Financials. It’s on you to pay yourself, save for later and provide health insurance. Manage it all with platforms such as Mint, Freshbooks or Quickbooks Self-Employed.
Systems. Remote work situations require discipline. Technology can help—from finding and onboarding clients, to workflow and email. Use a time-blocking calendar to maintain and maximize focus.
Teams. Just because you’re a freelancer doesn’t mean you can’t hire or seek help. Get advice from online groups, fellow entrepreneurs or a mentor.
Four terms you must know to understand your health insurance policy
Deductible: the amount you pay for covered healthcare services before your insurance provider pitches in.

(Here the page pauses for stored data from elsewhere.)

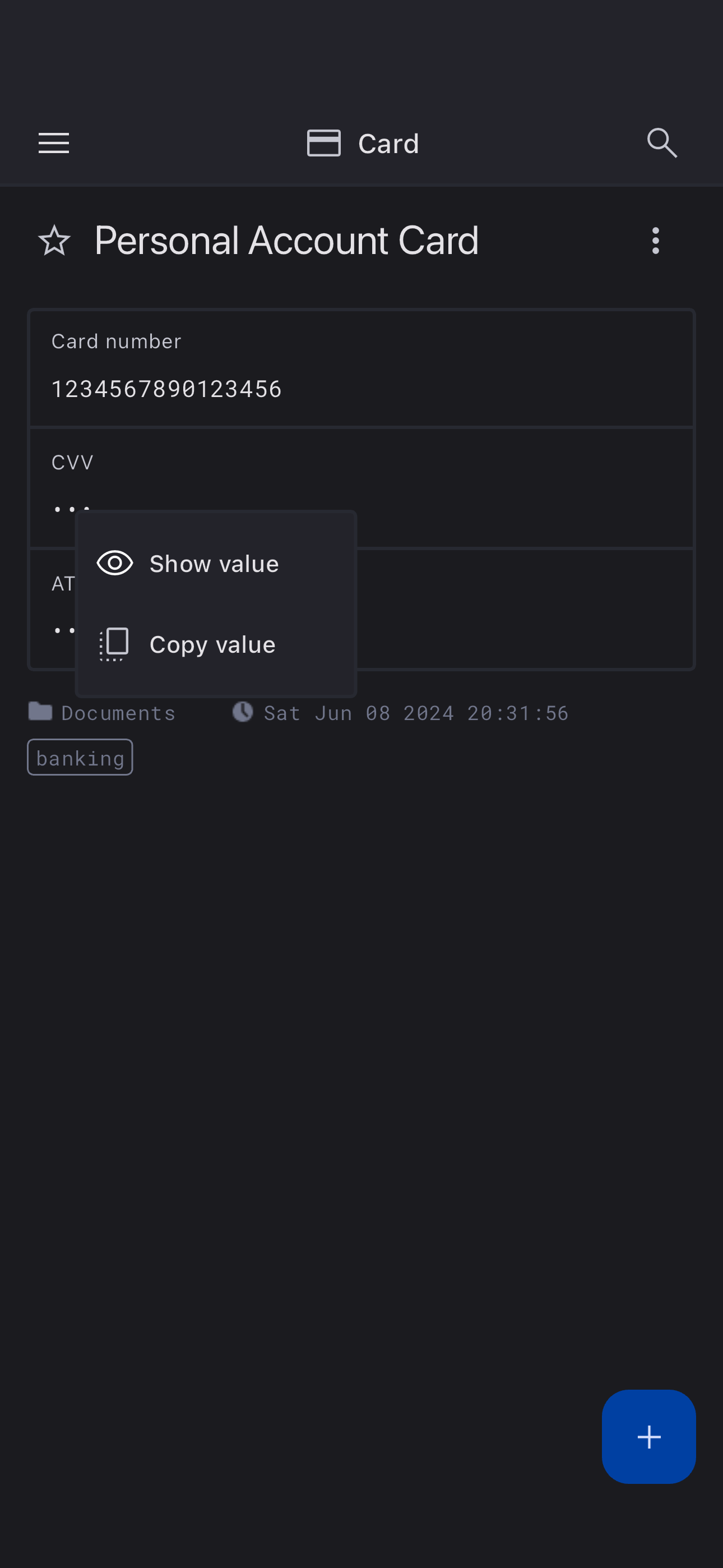Click the Personal Account Card heading
Viewport: 723px width, 1568px height.
(x=286, y=241)
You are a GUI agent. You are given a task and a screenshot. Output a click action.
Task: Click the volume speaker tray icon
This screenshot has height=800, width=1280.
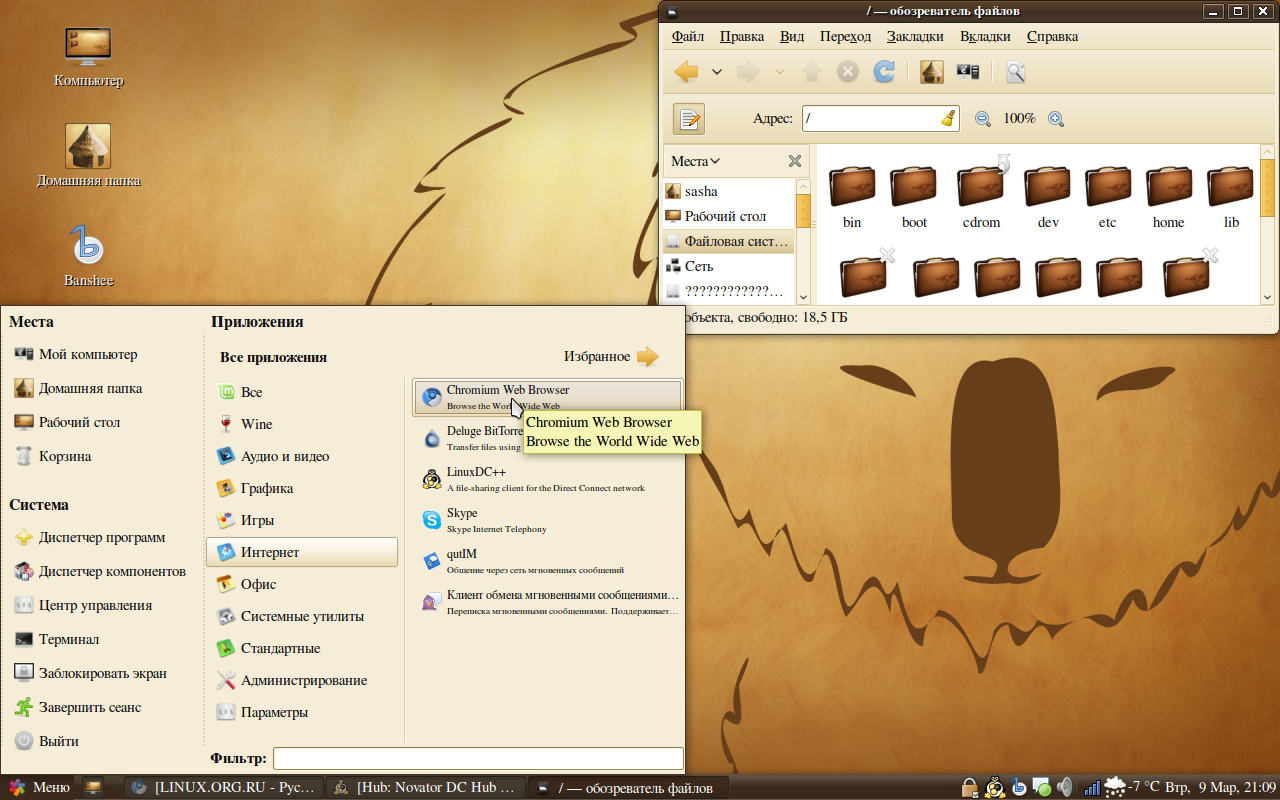click(1064, 787)
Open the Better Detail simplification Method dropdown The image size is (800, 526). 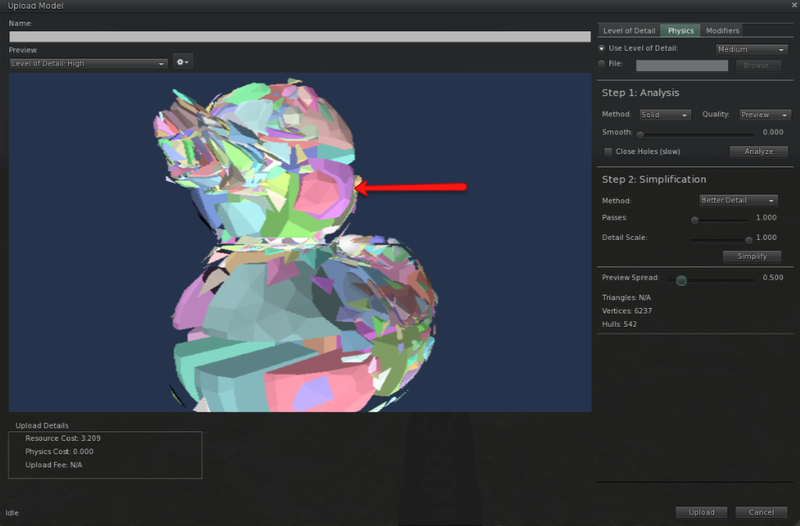738,200
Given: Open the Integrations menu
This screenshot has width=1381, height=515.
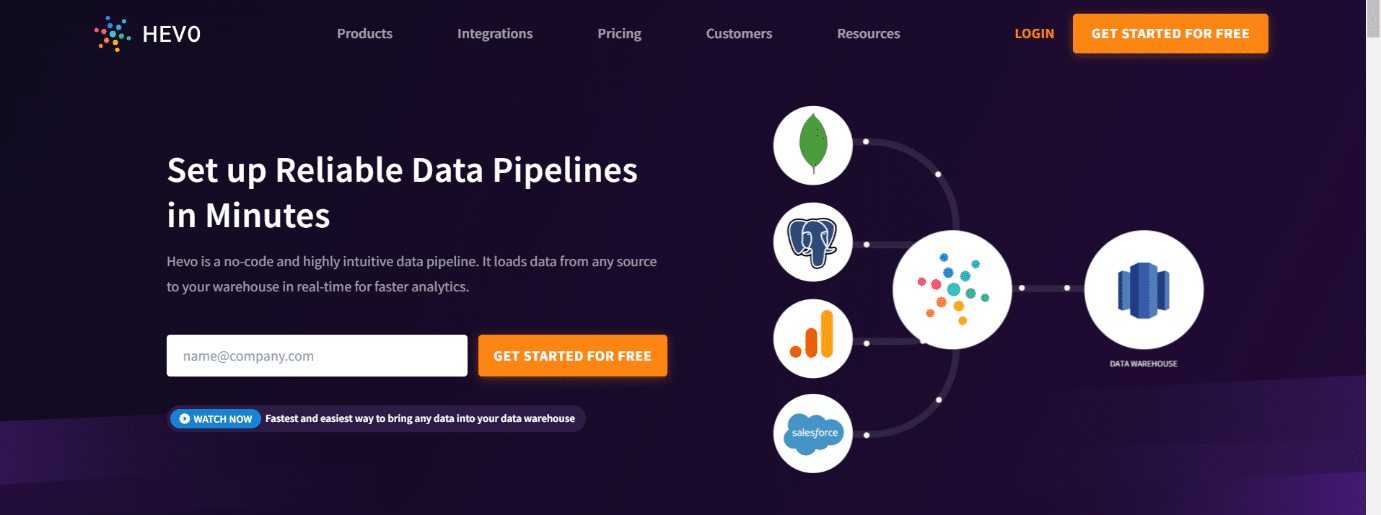Looking at the screenshot, I should [x=495, y=34].
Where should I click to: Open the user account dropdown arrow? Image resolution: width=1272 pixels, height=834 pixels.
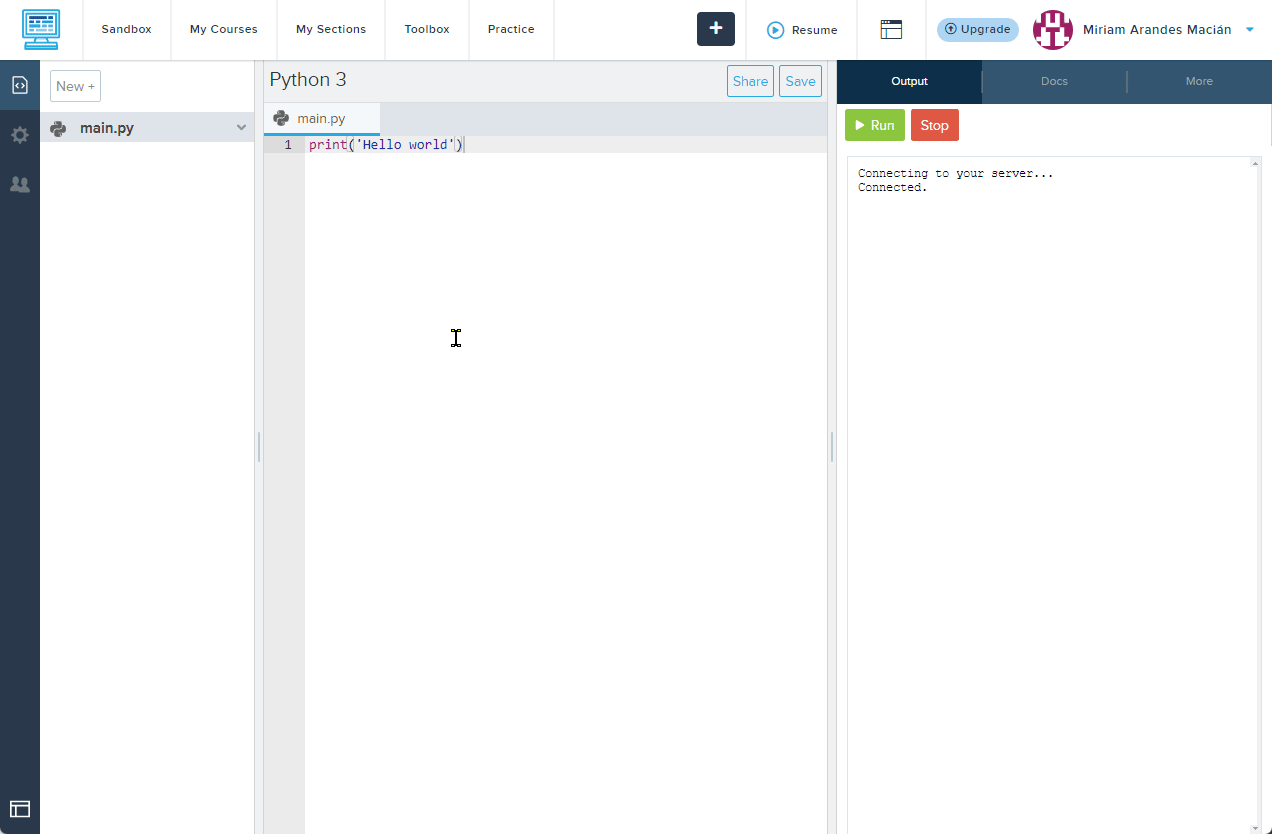[1250, 30]
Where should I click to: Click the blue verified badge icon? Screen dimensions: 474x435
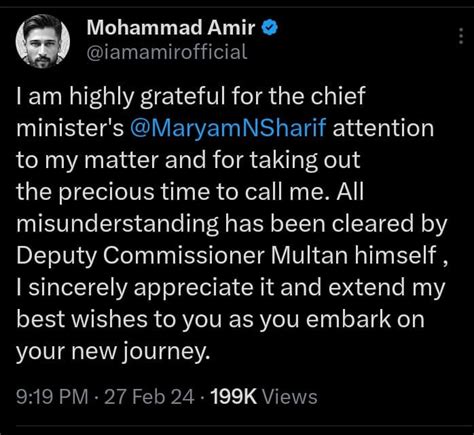(270, 27)
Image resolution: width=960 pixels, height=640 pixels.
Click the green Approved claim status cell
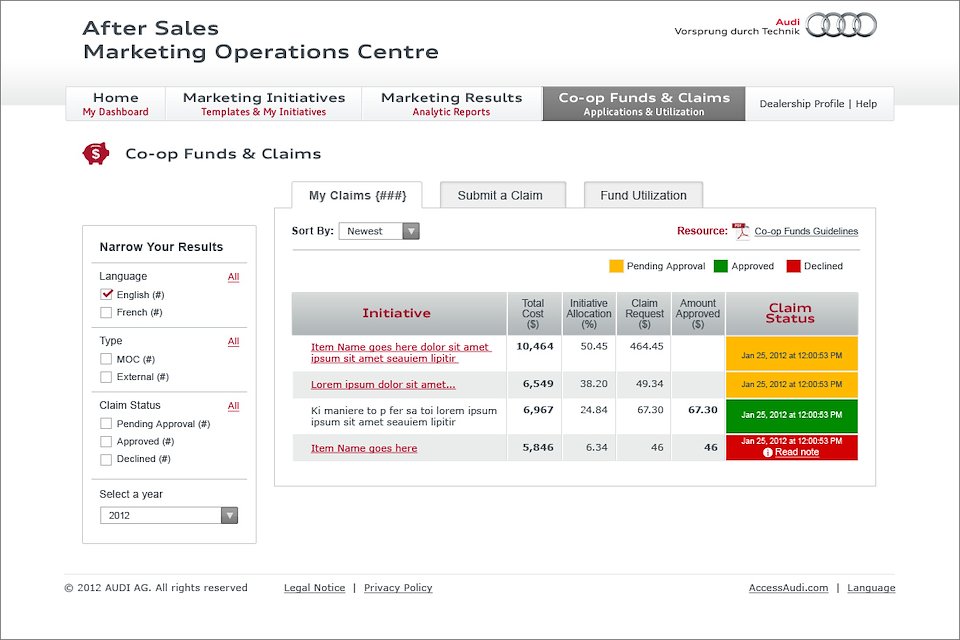pos(791,415)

A $1,000 deductible means you pay the first $1,000 of covered services, and that usually excludes co-pays and premiums.
Co-pay: the fixed amount you pay for a covered service. If your co-pay is $20, you pay $20 during each visit.
Co-insurance: the percentage of costs of covered services you pay after meeting the deductible. So once you’ve reached that $1,000 deductible for the year, a 20% co-insurance plan would mean a $100 doctor’s visit costs your wallet $20 and the insurance provider $80.
Out-of-pocket maximum: the most you pay for covered services in a year. If set at $5,000, your provider pays 100% of covered costs after you spend $5,000 on deductibles, co-pays and co-insurance.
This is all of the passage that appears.